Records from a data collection
____

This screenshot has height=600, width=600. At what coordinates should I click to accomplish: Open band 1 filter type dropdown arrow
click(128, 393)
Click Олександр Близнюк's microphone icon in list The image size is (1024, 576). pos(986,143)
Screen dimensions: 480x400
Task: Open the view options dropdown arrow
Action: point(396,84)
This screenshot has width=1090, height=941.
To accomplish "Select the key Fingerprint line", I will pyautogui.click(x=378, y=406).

____

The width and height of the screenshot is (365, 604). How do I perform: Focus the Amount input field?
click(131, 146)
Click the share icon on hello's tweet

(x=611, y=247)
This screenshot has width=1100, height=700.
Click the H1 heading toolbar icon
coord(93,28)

____

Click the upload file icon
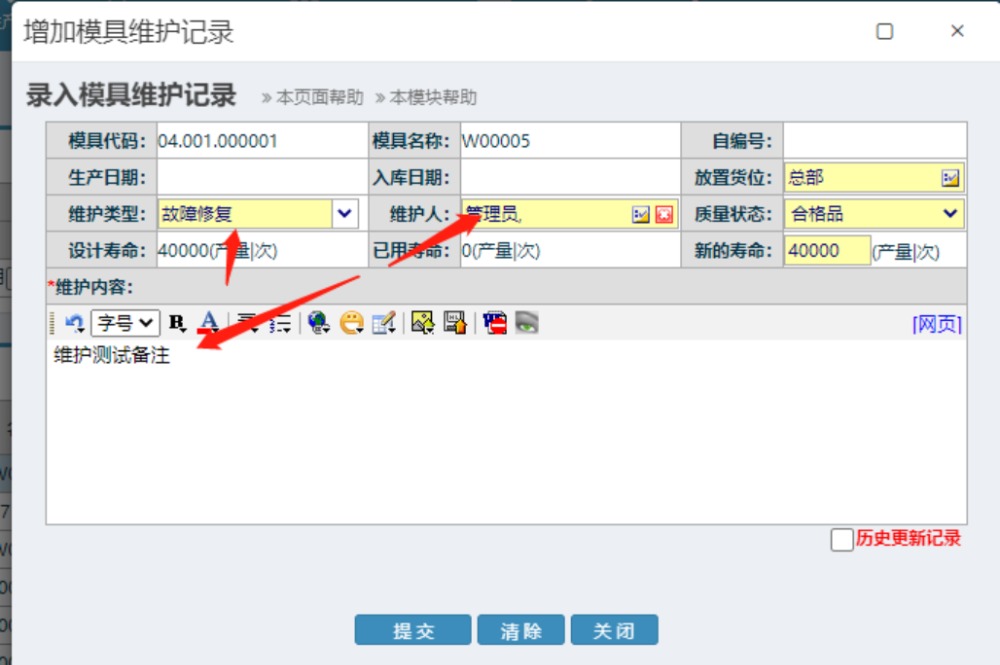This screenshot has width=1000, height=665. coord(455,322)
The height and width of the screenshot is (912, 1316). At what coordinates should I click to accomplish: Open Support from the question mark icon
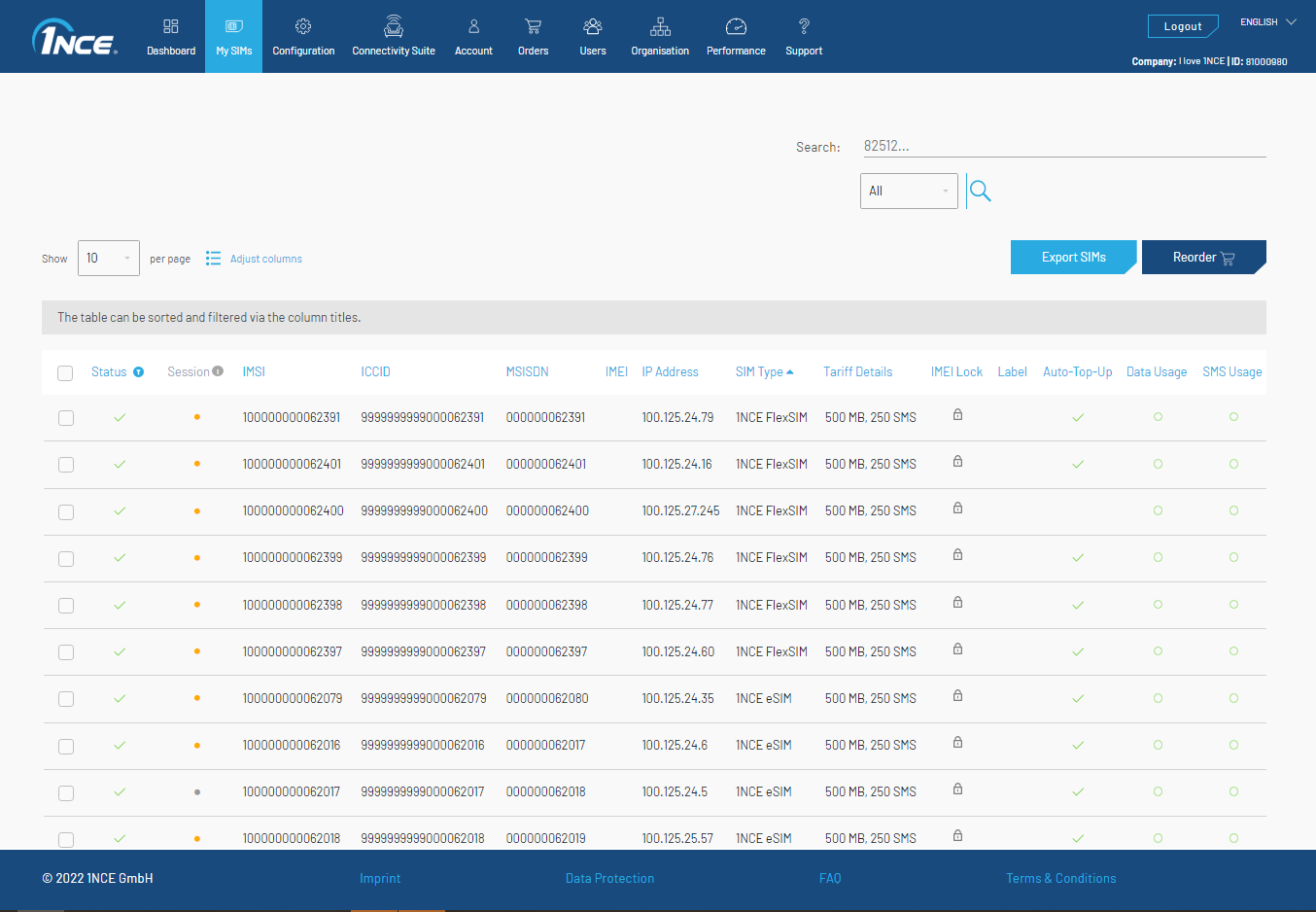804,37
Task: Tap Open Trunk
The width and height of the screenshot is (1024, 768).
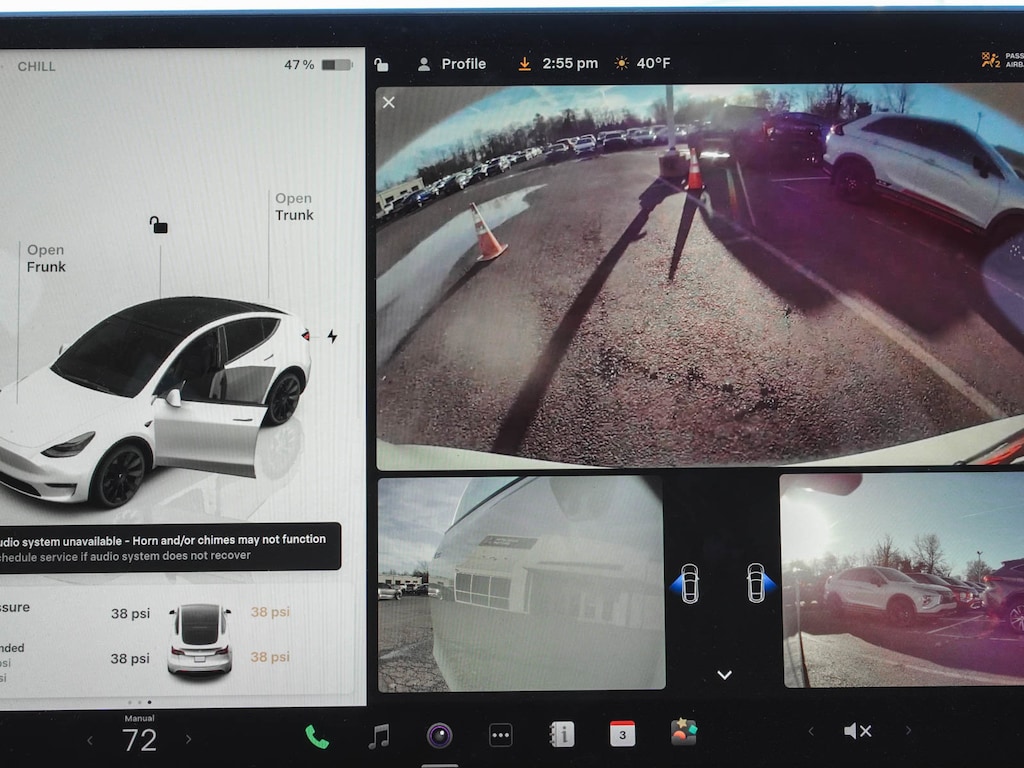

____

INSTRUCTIONS TO FOLLOW
Going by the data above, give back only the lines from the one containing "The height and" through the one containing "The width and height of the screenshot is (1024, 768).", exactly as they stand, both ends included and no images.

RESULT
The height and width of the screenshot is (912, 1316). At what coordinates should I click to accomplish: Open Support from the question mark icon
804,37
Task: Tap Open Trunk
The width and height of the screenshot is (1024, 768).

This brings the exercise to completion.